▶ **What is required**
For each statement, say yes or no to whether it agrees with the Flavell biography below, and quote the deciding words: 1. Flavell served in the United States Army until 1947. 2. Flavell earned his bachelor's degree at Clark University. 3. Flavell's father was a civil engineer.

- Born: August 9, 1928 Rockland, Massachusetts, U.S.
- Died: March 13, 2025 (aged 96) Menlo Park, California, U.S.
- Known for: metacognition metamemory

Academic background
- Education: Northeastern University (BA); Clark University (MA, PhD);
- Thesis: Thought, Communication and Social Integration in Schizophrenia (1955)
- Doctoral advisor: Thelma Alper

Academic work
- Institutions: University of Rochester; University of Minnesota; Stanford University;
- Doctoral students: Henry Wellman; Angeline Lillard;

= John H. Flavell =

American developmental psychologist (1928–2025)

John Hurley Flavell (August 9, 1928 – March 13, 2025) was an American developmental psychologist specializing in children's cognitive development who served as Anne T. and Robert M. Bass Professor, emeritus, at Stanford University. A foundational researcher of metacognition and metamemory, he was a member of both the National Academy of Sciences and the American Academy of Arts and Sciences.

== Early life ==
Flavell was born to Paul I. and Anne O'Brien Flavell in Rockland, Massachusetts in 1928. His father, a civil engineer, was unemployed for a time during the Great Depression.

==Education==
After graduating from high school in 1945, Flavell served in the United States Army until 1947, reaching the rank of private first class. Following that, he enrolled at Northeastern University, where in 1951 he earned his bachelor's degree in psychology. After graduation, he was admitted into the clinical psychology program at Clark and Harvard Universities; he earned his M.A. degree from Clark in 1952, and in 1955 he earned his Ph.D. At Clark, Flavell was mentored by Thelma Alper. His thesis was entitled Thought, Communication and Social Integration in Schizophrenia: An Experimental and Theoretical Study.

▶ **Dataset records**
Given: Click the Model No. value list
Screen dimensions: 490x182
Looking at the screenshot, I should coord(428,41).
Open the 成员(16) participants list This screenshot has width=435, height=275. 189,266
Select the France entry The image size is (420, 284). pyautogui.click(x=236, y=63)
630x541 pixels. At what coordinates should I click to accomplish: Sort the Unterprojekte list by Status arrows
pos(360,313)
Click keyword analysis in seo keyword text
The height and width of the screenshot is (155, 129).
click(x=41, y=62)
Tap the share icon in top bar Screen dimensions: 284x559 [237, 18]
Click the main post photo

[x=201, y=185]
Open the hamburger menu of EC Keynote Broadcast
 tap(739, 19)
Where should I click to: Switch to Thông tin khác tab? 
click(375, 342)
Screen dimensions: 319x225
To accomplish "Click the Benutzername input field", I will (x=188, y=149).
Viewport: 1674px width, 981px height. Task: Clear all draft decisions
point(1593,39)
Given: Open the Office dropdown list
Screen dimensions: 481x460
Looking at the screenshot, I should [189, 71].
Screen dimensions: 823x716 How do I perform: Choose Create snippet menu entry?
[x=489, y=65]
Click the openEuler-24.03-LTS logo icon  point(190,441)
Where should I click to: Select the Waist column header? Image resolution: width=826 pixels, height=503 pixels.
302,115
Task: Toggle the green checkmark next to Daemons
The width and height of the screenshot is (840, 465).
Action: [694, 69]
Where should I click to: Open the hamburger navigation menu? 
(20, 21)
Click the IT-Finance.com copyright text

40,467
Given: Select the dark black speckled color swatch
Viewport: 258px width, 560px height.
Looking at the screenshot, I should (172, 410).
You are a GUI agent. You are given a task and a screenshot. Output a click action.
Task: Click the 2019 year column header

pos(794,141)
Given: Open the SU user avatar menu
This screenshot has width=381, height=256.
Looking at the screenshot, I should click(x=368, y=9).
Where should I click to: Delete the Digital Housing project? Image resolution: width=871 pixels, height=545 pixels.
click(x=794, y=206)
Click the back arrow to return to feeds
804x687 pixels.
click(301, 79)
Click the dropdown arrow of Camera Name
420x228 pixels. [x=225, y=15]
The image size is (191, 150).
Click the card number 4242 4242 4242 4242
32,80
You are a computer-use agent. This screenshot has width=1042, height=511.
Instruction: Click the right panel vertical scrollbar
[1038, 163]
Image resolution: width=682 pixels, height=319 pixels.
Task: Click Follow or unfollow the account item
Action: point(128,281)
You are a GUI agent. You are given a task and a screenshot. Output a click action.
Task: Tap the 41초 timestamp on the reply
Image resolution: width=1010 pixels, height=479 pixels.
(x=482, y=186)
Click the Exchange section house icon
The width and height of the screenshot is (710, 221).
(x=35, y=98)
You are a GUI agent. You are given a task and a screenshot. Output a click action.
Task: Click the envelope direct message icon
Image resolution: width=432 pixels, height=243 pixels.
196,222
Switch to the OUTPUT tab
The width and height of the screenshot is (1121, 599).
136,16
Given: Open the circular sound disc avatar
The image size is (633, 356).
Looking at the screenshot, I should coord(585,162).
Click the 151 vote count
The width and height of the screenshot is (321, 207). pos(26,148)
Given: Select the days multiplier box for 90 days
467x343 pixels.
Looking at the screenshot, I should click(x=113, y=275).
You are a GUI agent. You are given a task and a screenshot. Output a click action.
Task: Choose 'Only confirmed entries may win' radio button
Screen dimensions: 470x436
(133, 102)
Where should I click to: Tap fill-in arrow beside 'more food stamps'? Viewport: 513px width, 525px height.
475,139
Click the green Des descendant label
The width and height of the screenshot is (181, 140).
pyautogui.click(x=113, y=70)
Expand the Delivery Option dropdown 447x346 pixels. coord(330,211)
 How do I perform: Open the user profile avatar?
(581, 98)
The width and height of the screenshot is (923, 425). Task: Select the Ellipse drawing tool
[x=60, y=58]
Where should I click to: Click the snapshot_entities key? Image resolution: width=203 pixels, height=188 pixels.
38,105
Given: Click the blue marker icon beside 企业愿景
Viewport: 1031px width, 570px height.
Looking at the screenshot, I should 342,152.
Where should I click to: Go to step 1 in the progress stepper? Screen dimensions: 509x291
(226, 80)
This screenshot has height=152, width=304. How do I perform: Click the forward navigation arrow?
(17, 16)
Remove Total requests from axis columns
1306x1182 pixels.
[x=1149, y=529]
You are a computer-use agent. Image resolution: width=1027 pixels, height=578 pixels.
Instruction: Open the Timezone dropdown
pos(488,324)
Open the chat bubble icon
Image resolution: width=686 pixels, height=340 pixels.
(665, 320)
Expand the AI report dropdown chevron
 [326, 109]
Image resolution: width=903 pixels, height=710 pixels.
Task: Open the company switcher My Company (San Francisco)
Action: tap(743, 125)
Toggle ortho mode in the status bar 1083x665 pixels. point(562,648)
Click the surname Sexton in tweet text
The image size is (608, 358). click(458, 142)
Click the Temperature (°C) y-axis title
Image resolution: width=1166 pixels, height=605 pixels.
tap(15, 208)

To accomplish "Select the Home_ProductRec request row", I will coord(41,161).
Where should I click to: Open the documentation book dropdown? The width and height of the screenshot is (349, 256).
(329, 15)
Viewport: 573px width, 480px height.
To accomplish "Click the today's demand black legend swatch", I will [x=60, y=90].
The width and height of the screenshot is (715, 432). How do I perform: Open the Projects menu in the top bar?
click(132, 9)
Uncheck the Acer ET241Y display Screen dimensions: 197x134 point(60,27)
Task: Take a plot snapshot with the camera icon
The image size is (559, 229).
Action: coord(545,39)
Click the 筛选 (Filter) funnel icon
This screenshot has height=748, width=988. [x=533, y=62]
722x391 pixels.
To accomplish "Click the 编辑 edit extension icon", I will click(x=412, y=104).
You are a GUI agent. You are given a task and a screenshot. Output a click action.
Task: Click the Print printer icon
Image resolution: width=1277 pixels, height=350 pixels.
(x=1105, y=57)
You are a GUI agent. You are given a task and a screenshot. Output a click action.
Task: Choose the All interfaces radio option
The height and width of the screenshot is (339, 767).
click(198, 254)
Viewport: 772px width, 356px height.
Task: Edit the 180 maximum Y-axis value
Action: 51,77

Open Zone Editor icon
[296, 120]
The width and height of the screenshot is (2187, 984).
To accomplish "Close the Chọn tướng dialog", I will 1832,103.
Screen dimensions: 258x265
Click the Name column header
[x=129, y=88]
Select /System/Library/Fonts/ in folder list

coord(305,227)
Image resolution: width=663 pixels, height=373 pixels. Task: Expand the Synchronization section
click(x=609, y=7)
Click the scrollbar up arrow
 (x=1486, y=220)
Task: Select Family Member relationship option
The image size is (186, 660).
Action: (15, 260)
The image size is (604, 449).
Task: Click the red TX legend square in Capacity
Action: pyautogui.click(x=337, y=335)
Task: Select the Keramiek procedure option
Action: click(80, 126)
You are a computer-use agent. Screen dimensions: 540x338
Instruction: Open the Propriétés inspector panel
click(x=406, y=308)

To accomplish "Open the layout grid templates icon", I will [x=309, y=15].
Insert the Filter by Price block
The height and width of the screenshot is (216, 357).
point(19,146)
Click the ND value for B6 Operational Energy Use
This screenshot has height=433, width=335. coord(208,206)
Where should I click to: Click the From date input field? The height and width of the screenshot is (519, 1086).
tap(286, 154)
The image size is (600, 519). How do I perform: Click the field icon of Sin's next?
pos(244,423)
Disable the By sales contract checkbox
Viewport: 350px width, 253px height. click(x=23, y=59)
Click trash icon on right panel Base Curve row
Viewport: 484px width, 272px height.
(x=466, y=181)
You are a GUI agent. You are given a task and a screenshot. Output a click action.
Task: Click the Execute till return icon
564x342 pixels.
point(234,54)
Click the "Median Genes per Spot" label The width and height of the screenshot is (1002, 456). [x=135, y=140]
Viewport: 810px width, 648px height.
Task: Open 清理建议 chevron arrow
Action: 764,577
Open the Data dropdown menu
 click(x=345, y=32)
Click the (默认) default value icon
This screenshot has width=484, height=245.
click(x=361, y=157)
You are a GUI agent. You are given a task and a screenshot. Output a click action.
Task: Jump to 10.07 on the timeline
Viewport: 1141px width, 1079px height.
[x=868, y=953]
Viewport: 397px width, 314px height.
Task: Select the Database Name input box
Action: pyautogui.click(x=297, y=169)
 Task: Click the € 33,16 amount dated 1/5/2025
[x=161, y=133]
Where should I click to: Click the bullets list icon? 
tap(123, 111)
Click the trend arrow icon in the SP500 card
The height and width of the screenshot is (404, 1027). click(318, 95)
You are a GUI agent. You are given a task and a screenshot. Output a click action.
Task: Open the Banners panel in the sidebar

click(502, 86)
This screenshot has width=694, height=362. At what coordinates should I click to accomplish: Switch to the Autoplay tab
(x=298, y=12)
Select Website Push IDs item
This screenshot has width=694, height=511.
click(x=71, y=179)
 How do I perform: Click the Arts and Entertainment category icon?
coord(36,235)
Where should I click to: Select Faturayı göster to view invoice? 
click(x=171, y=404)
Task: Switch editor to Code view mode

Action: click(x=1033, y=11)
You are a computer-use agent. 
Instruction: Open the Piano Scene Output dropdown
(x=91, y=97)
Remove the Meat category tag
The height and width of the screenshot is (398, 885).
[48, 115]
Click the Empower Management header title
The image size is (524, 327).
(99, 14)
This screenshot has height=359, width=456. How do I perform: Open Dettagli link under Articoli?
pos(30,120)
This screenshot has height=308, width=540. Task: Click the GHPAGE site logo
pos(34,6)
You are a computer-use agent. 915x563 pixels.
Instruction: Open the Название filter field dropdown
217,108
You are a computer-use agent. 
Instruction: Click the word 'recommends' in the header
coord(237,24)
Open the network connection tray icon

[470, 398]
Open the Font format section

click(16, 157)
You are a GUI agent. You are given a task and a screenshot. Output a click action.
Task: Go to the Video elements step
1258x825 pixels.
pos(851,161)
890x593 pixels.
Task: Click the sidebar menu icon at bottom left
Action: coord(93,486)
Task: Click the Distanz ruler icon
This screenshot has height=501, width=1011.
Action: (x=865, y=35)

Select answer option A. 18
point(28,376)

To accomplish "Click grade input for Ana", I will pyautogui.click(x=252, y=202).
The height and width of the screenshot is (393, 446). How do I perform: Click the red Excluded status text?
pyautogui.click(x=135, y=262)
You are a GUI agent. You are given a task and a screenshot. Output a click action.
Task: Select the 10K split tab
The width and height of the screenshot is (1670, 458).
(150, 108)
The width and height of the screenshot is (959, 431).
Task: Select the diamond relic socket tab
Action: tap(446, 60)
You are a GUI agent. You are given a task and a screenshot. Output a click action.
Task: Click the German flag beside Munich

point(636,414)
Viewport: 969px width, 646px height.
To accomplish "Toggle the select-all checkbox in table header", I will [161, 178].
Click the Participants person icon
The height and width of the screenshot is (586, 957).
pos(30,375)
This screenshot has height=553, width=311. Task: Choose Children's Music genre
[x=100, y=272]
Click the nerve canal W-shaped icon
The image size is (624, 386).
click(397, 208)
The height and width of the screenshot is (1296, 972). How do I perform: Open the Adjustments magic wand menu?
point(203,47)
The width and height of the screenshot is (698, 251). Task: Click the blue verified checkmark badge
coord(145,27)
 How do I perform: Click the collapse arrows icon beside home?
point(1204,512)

▶ **Response to this exercise**
1. Yes: "served in the United States Army until 1947"
2. No: "he enrolled at Northeastern University, where in 1951 he earned his bachelor's degree in psychology"
3. Yes: "His father, a civil engineer"